Storia della letteratura europea - Torna in homepageLa critica letteraria e la produzione estetica nella seconda metà del XX secolo


La critica letteraria e la produzione estetica nella seconda metà del XX secolo

La critica, sia essa analitica che propositiva, si esprime soprattutto tramite il 'saggio', nella forma di studio oppure di pamphlet. Il saggio librario è per tutto il XX secolo il mezzo più usato per esprimere opinioni in forma complessa, mentre ci si affida all'articolo di periodico (giornale o rivista) per esprimere in genere posizioni più immediate e parziali. Il libro continua a essere il mezzo di apprendimento della comunicazione universitaria e specialistica.

PROVA TU
Puoi riportare di nuovo, per intero e senza alcuna modifica, il testo sulla critica letteraria nella seconda metà del XX secolo?

ESTRATTI DEI RECORD
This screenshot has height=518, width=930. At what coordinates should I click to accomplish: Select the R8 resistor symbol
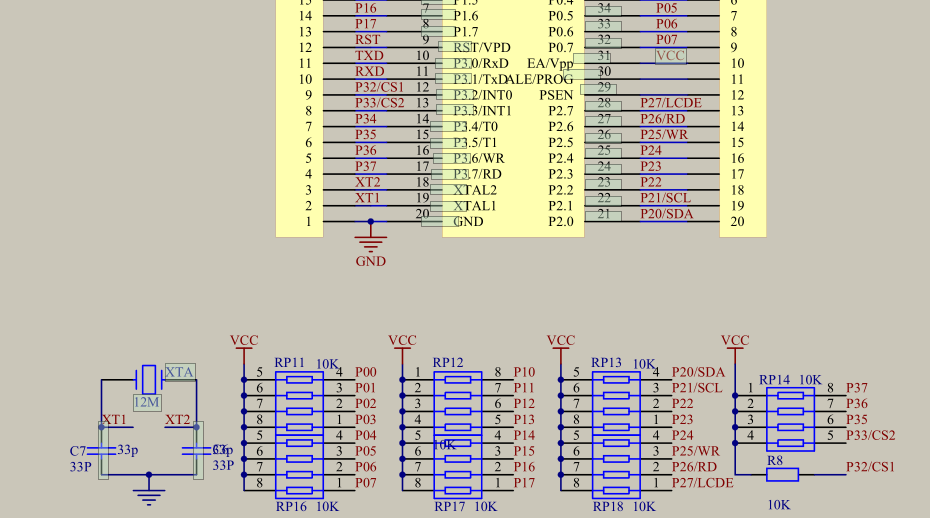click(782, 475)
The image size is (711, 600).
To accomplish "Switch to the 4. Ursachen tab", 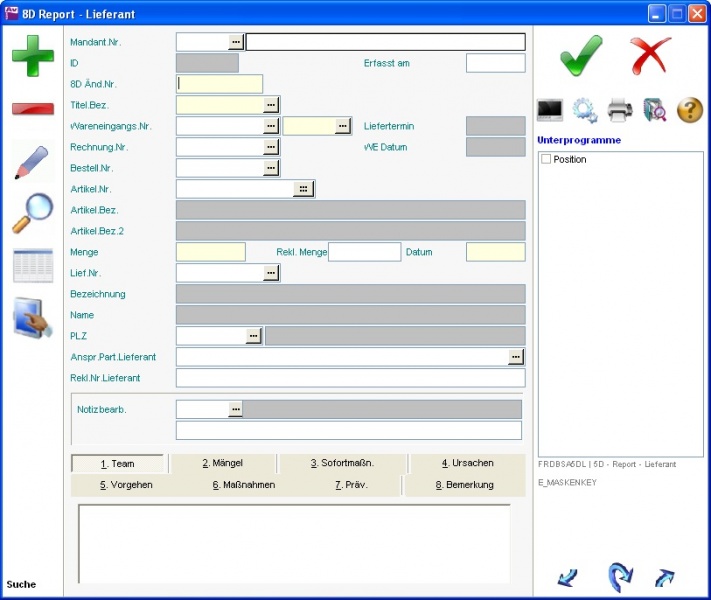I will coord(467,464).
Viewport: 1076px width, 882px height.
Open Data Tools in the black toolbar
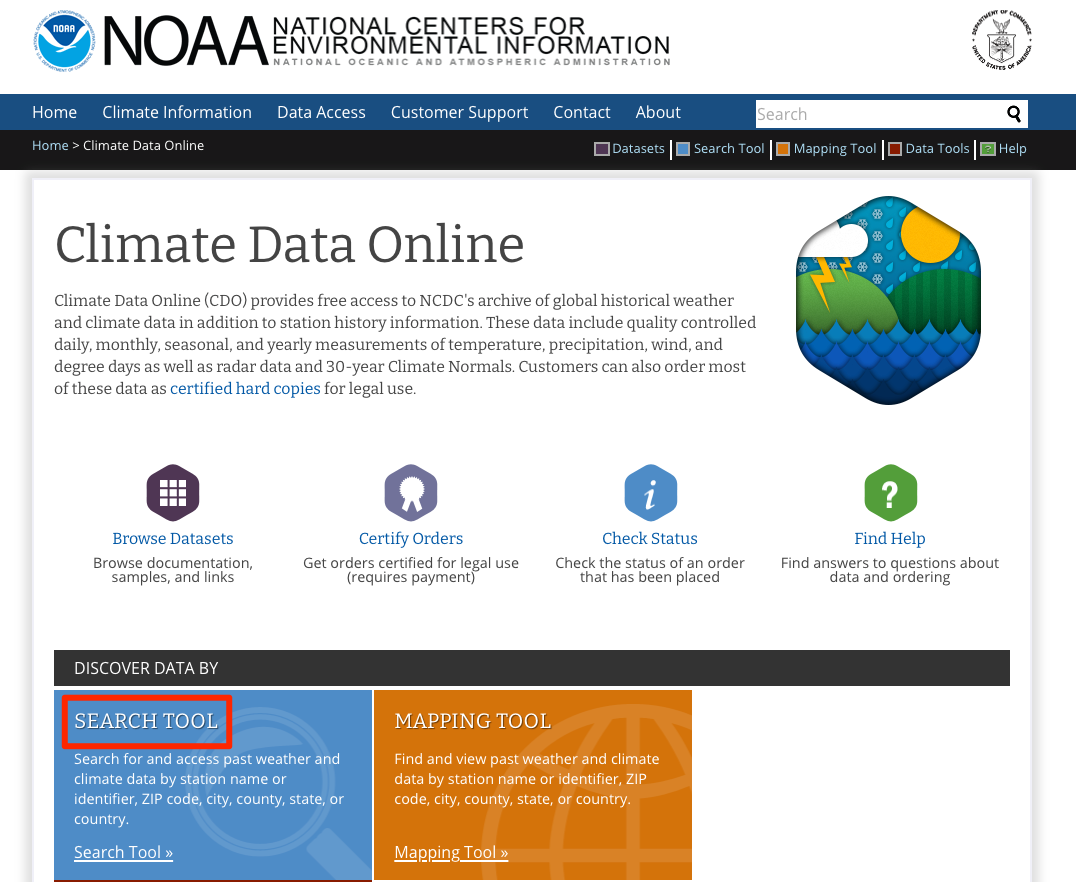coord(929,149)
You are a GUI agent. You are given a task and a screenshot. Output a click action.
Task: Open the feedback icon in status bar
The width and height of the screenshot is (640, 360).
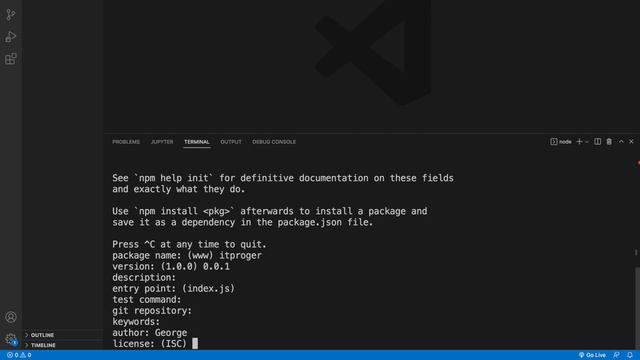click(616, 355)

==

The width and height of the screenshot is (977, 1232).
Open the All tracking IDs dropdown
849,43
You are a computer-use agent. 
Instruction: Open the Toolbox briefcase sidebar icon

RISPOSTA AL COMPITO
Storia della letteratura europea - Torna in homepageLa critica letteraria e la produzione estetica nella seconda metà del XX secolo


La critica letteraria e la produzione estetica nella seconda metà del XX secolo

La critica, sia essa analitica che propositiva, si esprime soprattutto tramite il 'saggio', nella forma di studio oppure di pamphlet. Il saggio librario è per tutto il XX secolo il mezzo più usato per esprimere opinioni in forma complessa, mentre ci si affida all'articolo di periodico (giornale o rivista) per esprimere in genere posizioni più immediate e parziali. Il libro continua a essere il mezzo di apprendimento della comunicazione universitaria e specialistica.